> [Source data]
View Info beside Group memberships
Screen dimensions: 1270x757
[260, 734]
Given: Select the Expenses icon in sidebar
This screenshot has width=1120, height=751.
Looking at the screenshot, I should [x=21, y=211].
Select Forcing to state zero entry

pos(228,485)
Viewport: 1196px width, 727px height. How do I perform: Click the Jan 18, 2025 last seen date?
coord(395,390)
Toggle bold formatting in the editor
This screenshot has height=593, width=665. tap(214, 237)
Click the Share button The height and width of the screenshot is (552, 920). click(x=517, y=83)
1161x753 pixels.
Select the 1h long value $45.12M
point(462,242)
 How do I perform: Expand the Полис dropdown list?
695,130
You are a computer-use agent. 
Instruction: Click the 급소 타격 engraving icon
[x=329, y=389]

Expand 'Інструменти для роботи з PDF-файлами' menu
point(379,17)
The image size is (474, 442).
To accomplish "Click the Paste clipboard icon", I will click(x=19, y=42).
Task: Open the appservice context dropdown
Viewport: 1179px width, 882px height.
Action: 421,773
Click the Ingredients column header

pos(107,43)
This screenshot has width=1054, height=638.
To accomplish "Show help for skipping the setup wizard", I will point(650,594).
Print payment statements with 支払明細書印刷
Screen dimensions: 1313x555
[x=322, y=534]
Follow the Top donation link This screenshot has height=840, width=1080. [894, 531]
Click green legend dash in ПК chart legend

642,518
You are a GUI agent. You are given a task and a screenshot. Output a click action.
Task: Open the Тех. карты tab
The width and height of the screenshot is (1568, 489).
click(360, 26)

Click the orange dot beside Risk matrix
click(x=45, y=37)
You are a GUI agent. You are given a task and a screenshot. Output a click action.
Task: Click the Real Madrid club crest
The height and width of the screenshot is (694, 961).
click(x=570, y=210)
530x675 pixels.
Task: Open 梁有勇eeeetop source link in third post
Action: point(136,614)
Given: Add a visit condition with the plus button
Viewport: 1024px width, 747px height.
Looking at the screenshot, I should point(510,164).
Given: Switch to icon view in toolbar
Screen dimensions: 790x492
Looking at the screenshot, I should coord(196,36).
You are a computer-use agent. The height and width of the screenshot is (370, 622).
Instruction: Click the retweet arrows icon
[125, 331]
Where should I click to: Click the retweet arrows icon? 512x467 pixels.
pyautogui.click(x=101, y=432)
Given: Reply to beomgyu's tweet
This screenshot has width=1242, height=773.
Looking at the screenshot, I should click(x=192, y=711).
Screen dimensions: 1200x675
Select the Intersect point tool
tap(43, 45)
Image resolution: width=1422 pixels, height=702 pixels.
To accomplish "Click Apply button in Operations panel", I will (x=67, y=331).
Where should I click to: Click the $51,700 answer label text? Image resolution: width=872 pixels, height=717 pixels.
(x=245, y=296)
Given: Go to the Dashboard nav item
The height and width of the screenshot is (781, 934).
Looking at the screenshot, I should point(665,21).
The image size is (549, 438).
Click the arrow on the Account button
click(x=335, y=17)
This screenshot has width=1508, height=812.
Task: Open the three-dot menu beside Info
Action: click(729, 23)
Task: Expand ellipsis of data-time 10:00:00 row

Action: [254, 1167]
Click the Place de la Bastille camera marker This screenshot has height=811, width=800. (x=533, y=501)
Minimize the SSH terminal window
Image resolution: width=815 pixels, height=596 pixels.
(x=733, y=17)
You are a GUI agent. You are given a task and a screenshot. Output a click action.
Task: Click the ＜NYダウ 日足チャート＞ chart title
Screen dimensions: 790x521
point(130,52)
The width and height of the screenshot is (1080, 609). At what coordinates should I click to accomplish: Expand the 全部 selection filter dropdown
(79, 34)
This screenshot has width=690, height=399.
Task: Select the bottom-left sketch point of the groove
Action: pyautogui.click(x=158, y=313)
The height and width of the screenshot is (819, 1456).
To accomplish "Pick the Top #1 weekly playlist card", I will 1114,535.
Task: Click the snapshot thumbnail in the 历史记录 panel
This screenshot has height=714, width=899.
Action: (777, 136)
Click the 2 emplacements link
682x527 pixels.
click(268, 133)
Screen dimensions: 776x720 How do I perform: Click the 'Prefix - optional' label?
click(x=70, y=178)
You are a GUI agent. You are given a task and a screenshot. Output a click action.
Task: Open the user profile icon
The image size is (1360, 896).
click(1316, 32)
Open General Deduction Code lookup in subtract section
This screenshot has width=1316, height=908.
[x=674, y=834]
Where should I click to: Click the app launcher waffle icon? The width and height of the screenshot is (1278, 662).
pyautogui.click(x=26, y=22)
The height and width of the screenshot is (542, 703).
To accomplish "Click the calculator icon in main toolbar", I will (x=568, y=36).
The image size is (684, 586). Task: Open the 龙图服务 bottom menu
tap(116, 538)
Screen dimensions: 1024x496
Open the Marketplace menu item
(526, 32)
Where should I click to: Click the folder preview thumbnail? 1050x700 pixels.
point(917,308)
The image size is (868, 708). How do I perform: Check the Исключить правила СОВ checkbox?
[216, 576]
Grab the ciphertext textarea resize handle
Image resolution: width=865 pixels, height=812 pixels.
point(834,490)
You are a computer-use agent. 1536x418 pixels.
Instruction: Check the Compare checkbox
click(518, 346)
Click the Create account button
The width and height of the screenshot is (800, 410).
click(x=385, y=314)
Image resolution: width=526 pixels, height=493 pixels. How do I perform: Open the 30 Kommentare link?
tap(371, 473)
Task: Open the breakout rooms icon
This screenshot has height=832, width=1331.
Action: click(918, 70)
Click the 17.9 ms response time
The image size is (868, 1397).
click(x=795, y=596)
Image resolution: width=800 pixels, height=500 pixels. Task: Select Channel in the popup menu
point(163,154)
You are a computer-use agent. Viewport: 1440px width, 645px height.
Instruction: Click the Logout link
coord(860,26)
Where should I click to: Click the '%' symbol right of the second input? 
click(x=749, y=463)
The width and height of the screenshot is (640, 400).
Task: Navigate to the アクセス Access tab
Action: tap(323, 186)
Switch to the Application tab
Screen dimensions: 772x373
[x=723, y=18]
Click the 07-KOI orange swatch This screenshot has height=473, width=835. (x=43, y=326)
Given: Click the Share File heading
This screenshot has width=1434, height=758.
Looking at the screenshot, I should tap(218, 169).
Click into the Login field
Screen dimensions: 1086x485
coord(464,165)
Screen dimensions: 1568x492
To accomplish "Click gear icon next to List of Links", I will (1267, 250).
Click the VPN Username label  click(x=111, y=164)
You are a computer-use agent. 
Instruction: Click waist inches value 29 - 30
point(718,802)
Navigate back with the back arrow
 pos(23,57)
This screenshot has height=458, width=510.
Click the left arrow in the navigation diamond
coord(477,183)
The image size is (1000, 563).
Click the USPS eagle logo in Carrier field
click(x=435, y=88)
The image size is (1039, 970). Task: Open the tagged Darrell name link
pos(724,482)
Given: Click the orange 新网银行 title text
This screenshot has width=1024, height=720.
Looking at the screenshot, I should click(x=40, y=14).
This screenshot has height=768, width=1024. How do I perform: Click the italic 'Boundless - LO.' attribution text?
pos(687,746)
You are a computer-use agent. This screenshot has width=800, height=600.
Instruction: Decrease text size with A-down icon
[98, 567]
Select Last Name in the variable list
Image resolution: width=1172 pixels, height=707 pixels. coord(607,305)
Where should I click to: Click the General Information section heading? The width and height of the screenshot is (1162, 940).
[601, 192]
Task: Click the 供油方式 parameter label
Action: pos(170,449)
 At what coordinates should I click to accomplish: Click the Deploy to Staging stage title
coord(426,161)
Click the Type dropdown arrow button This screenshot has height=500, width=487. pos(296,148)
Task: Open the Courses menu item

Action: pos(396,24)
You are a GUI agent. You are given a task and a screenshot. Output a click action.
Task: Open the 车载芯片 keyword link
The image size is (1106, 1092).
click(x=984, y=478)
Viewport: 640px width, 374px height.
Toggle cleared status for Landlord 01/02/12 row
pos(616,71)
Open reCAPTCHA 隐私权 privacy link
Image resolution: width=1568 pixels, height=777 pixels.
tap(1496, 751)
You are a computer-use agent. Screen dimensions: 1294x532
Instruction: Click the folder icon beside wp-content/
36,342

> [Required action]
Your task is to return each line of the data above that contains the string "panel".

> [Answer to the exercise]
To accomplish "Click Apply button in Operations panel", I will (x=67, y=331).
Task: Click the snapshot thumbnail in the 历史记录 panel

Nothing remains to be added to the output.